On 24/10/13 12:46, Josh Berkus wrote:
> On 10/23/2013 01:26 PM, Peter Geoghegan wrote:
>> So fixing that problem would go a long
>> way towards resolving these concerns. It would also probably have the
>> benefit of making it possible for query texts to be arbitrarily long -
>> we'd be storing them in files (with a shared memory buffer). I get a
>> lot of complaints about the truncation of query texts in
>> pg_stat_statements, so I think that'd be really valuable. It would
>> make far higher pg_stat_statements.max values practical to boot, by
>> radically reducing the amount of shared memory required.
>>
>> All of this might be a bit tricky, but I suspect it's well worth it.
> So you're suggesting that instead of storing the aggregates as we
> currently do, we store a buffer of the last N queries (in normal form)

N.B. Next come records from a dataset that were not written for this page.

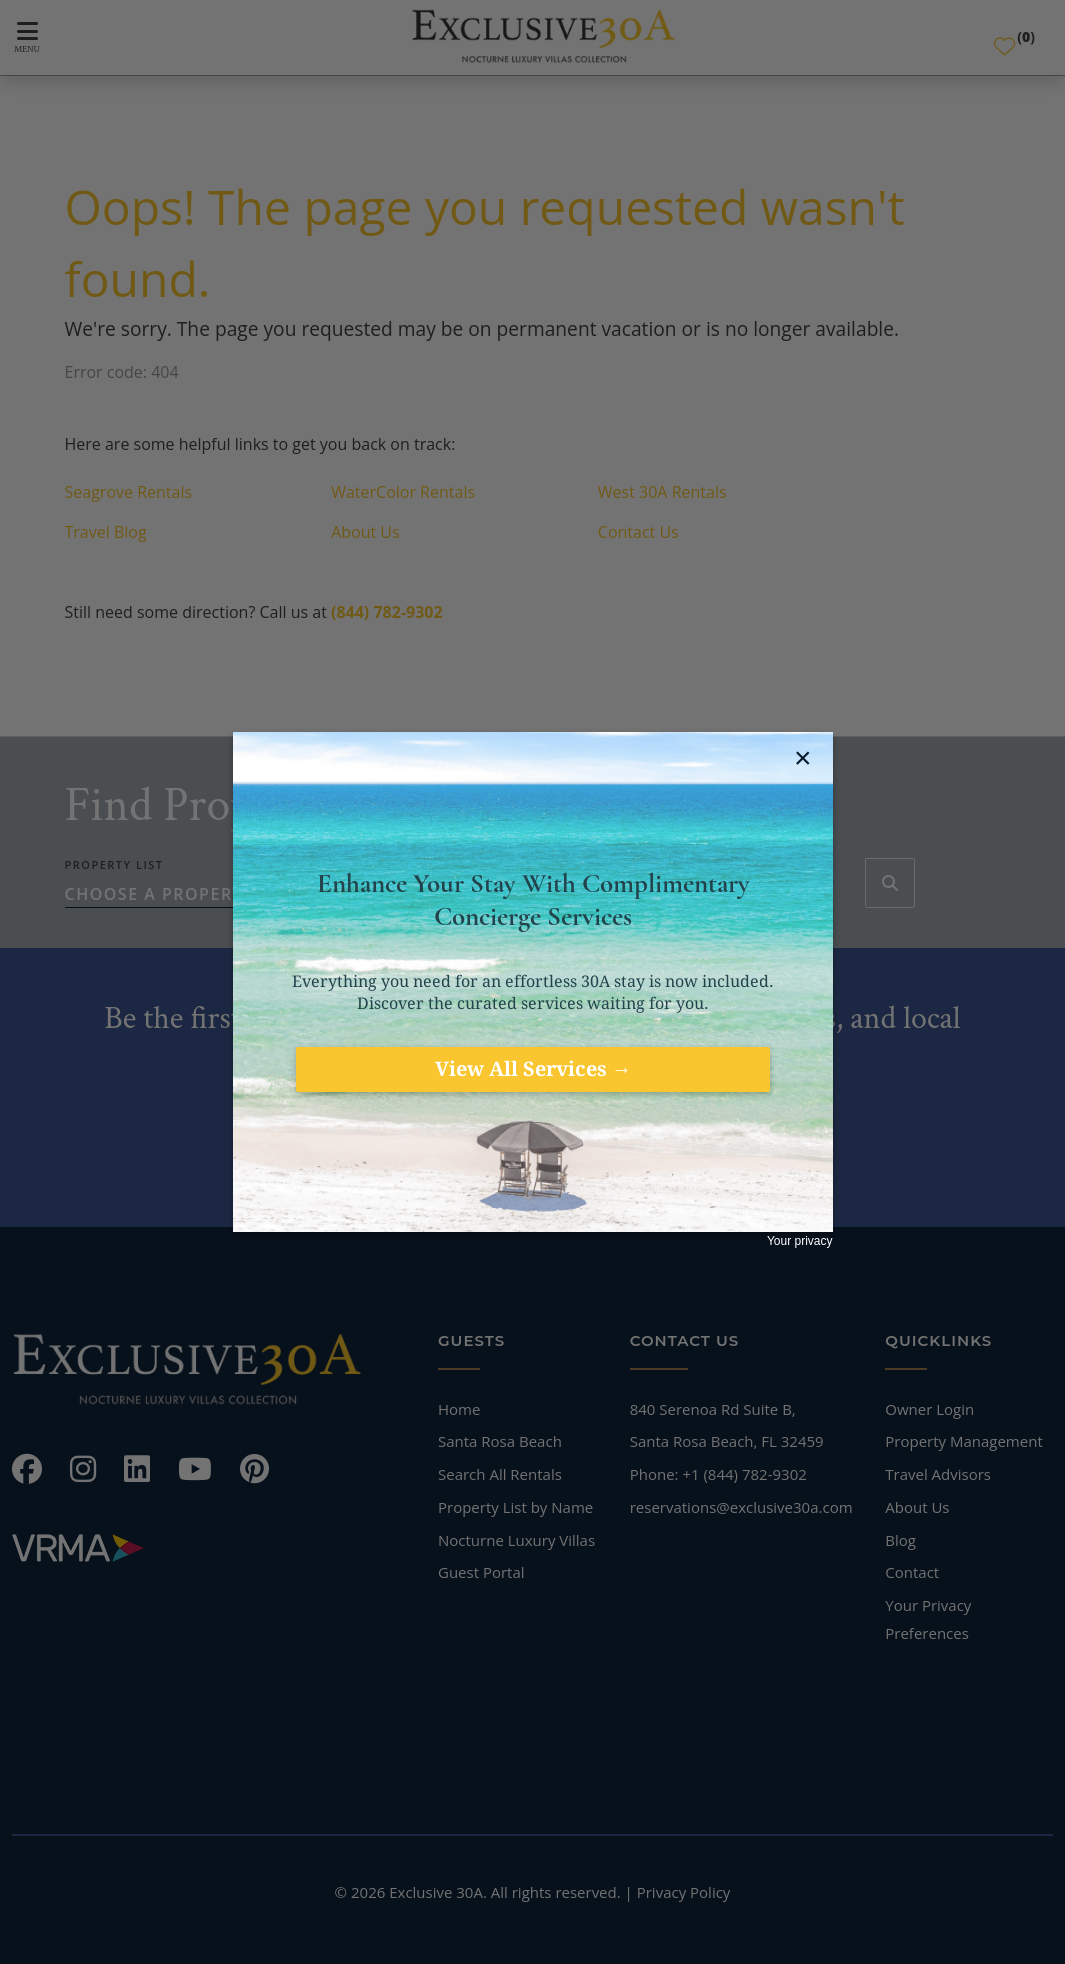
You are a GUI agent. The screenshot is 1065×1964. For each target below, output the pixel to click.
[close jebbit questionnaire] (805, 758)
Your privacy (800, 1241)
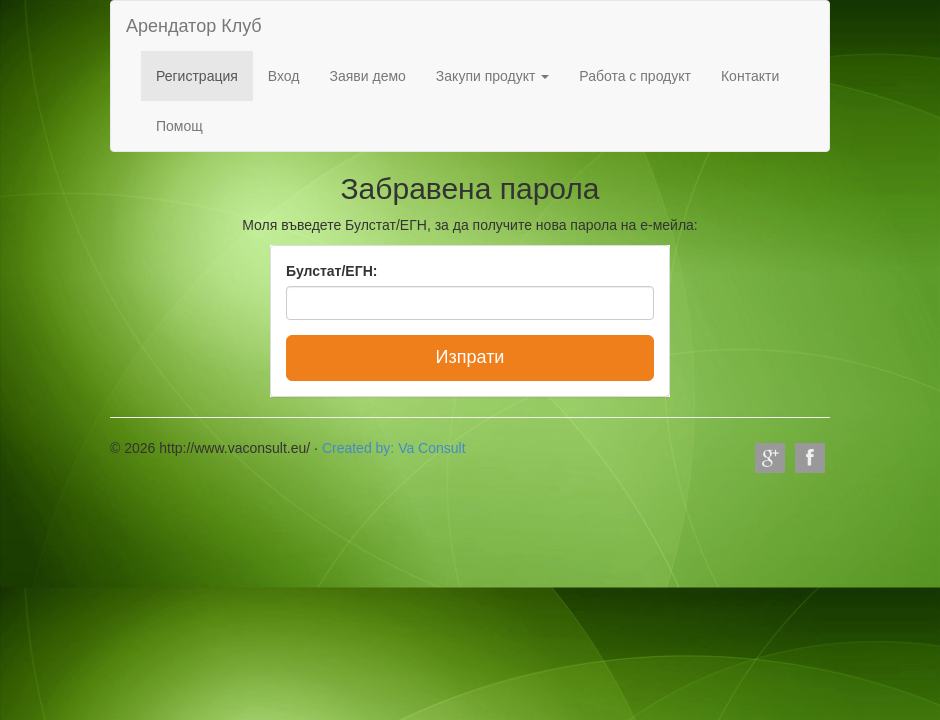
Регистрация (197, 76)
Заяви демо (368, 76)
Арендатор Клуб (194, 26)
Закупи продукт (492, 76)
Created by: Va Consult (394, 448)
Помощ (179, 126)
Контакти (750, 76)
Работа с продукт (635, 76)
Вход (284, 76)
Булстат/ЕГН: (331, 271)
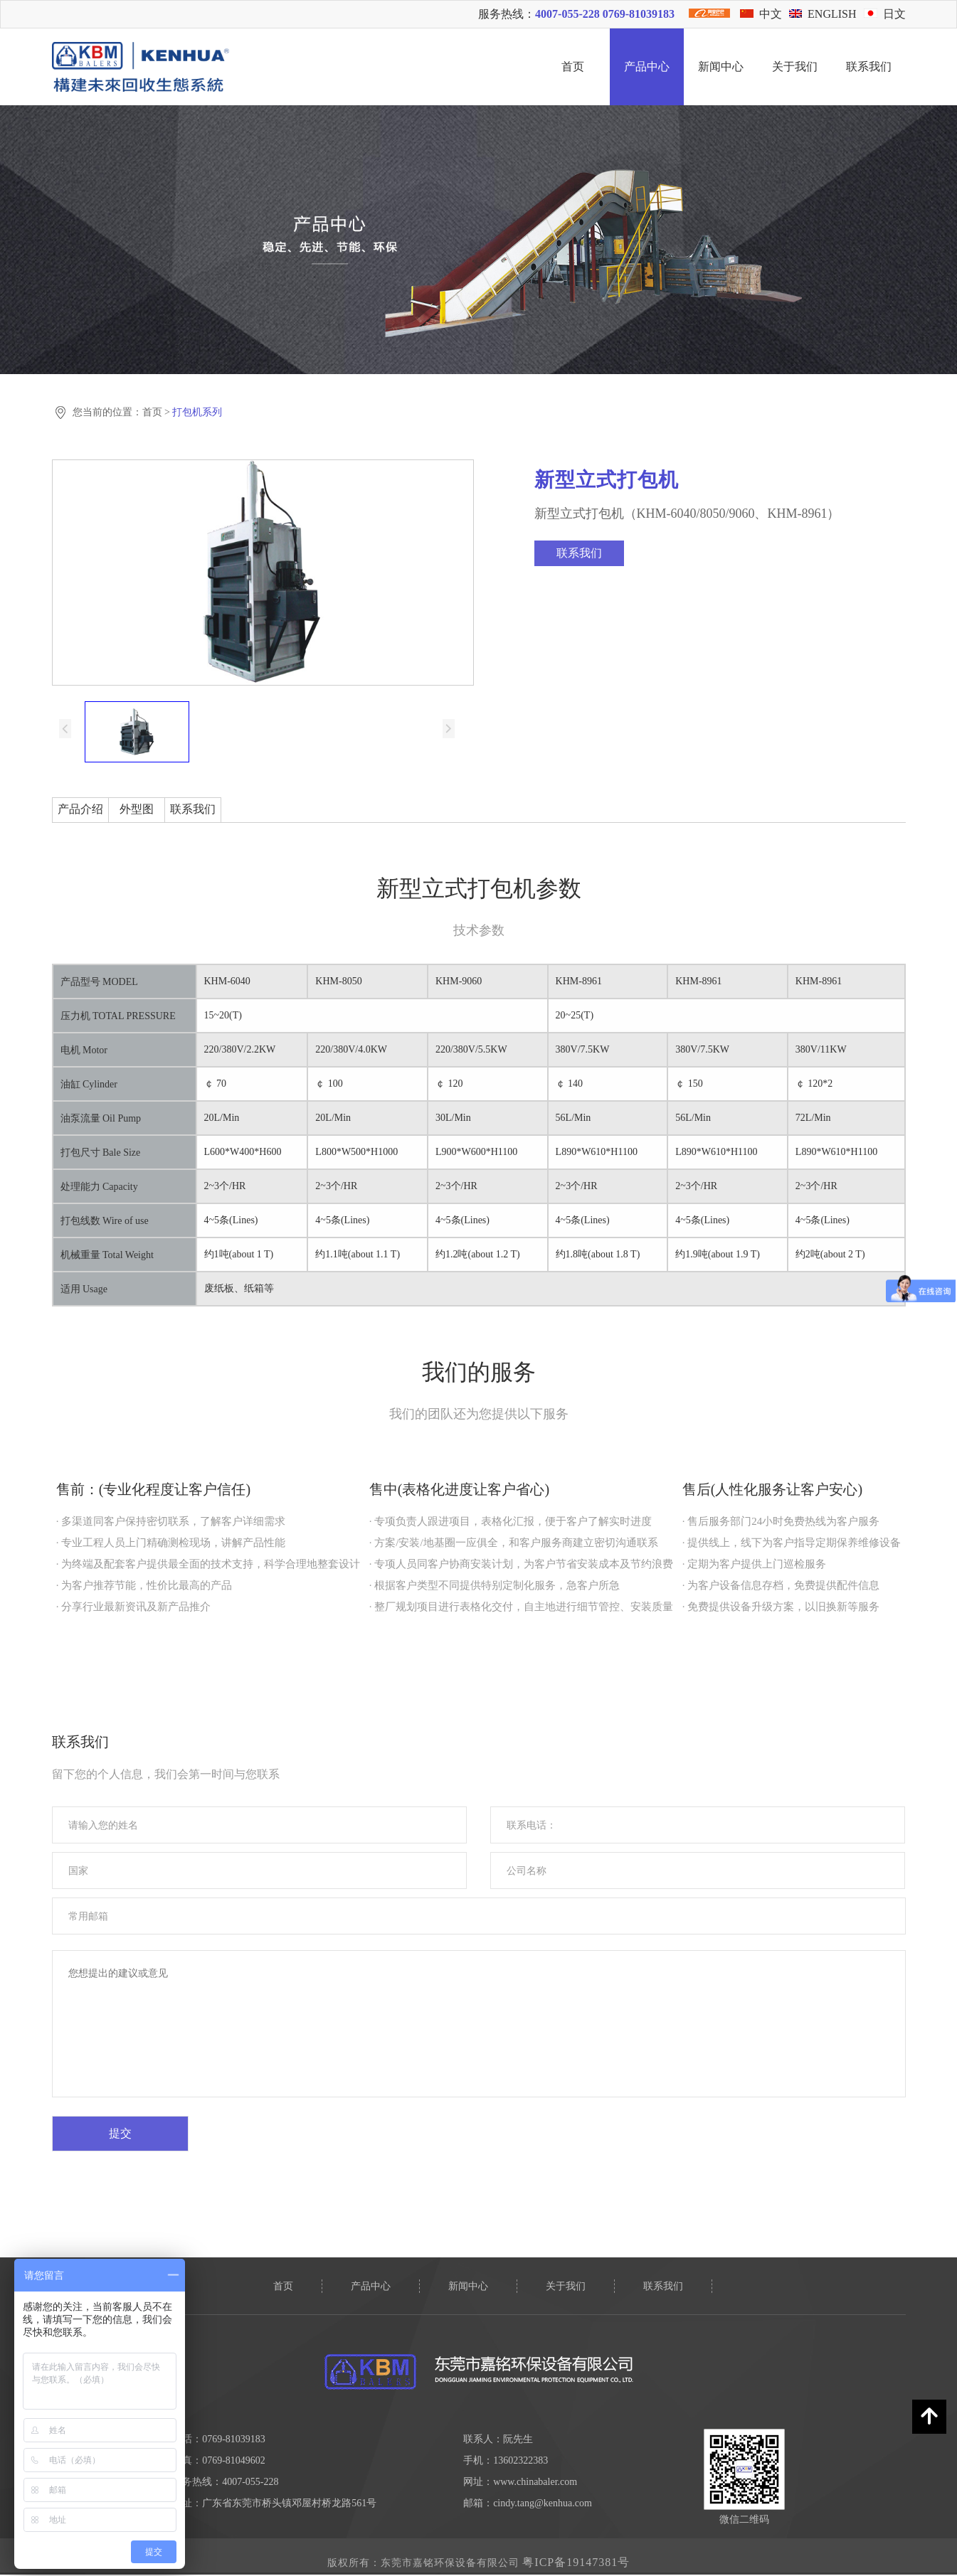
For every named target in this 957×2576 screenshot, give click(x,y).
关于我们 (795, 66)
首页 (572, 66)
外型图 (137, 809)
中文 (761, 14)
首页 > (157, 412)
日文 (885, 14)
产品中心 (647, 66)
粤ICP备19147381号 (576, 2562)
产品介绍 (80, 809)
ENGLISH (822, 14)
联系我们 (869, 66)
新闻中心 (721, 66)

> and their stats? And then aggregate when the user asks for it?
>
> That would be nice, and IMHO the only way we can really resolve all of
> these stats concerns. Any approach we take using histograms etc. is
> going to leave out some stat someone needs.
>
I don't see it as as either/or.
It might be useful to optionally all the last n queries be stored as you
suggested. People could decide for themselves how much storage they are
willing to allocate for the purpose.
Storing the last n queries, could be helpful in seeing why some users
are suddenly experiencing very slow response times.
I think the histogram would be more useful over a day or a week.